DATA SHOWN:
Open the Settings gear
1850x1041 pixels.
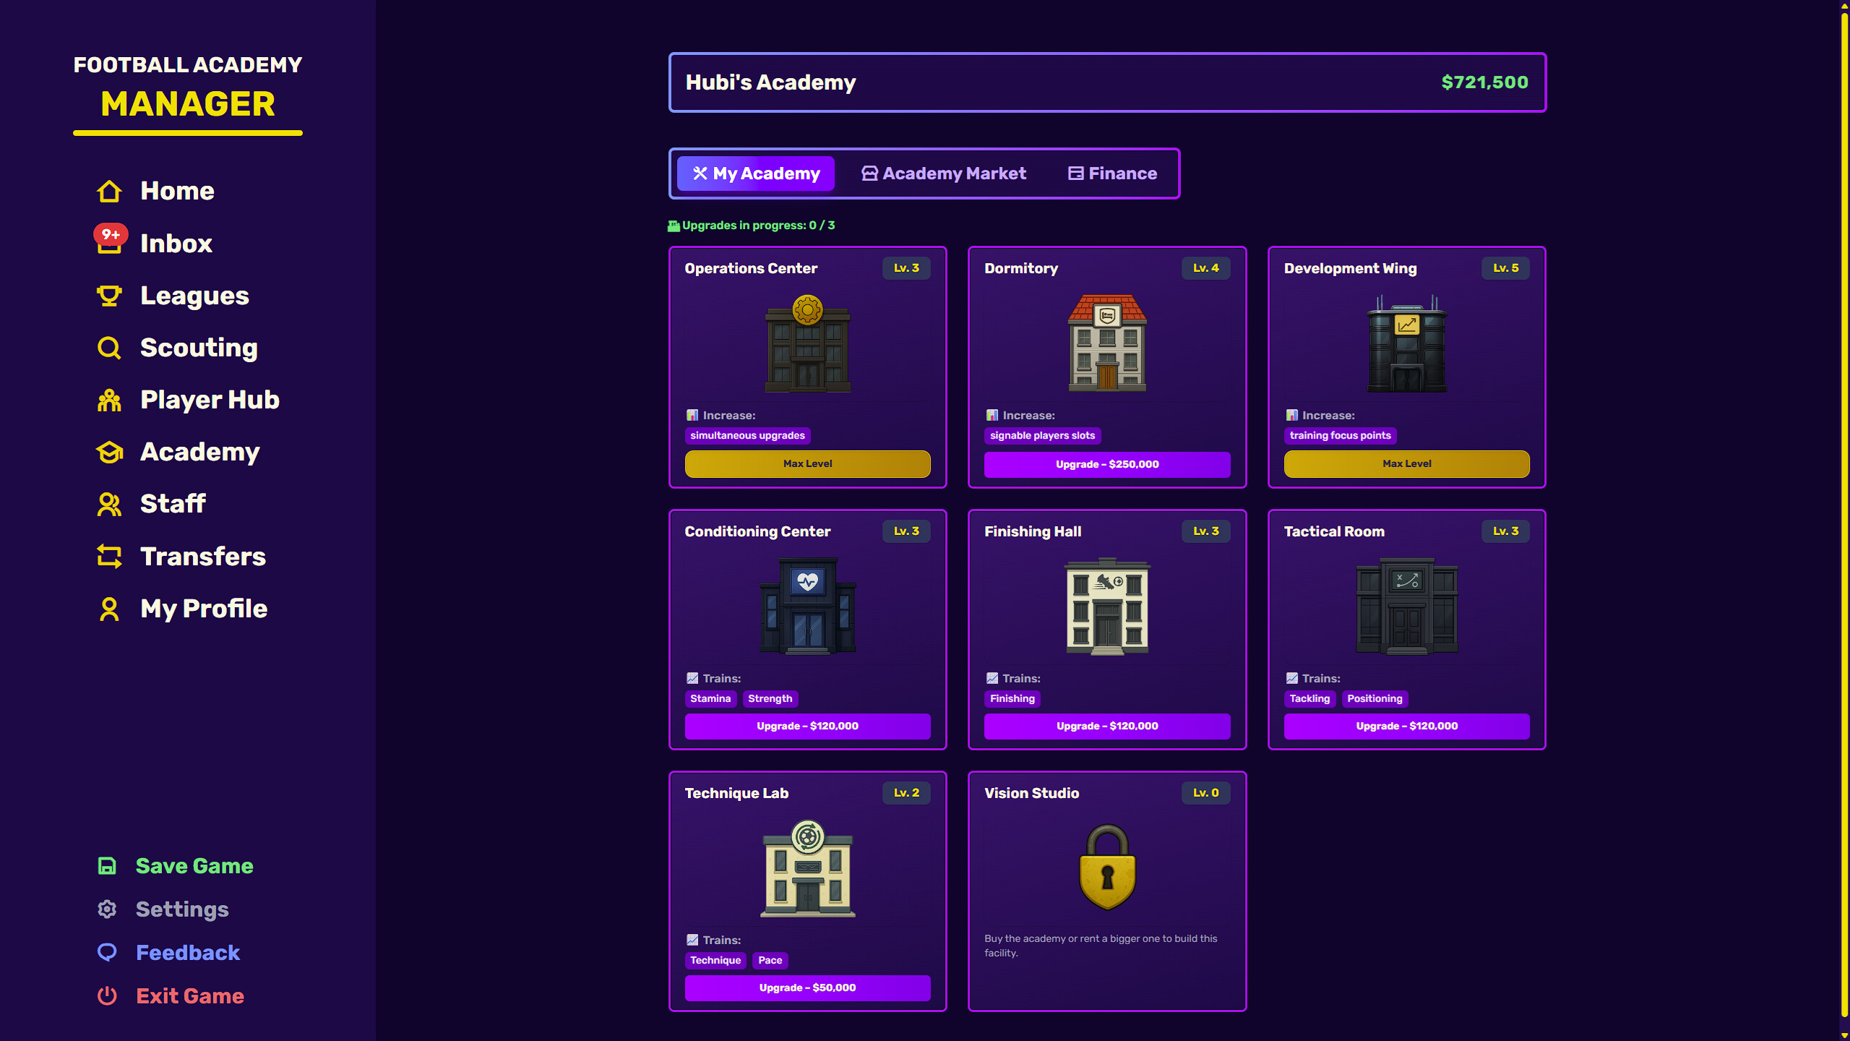107,909
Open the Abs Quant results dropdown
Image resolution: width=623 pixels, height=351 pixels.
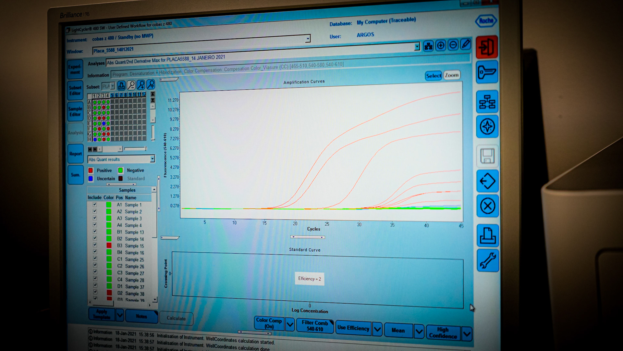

WHAT NEEDS TO BE DONE: Begin with the line containing "1850x1041 pixels." and end with the last line of the material above; return exactly those lines, both ends included, and omit all pictures.

ANSWER AREA:
1850x1041 pixels.
107,909
Open the Abs Quant results dropdown
Image resolution: width=623 pixels, height=351 pixels.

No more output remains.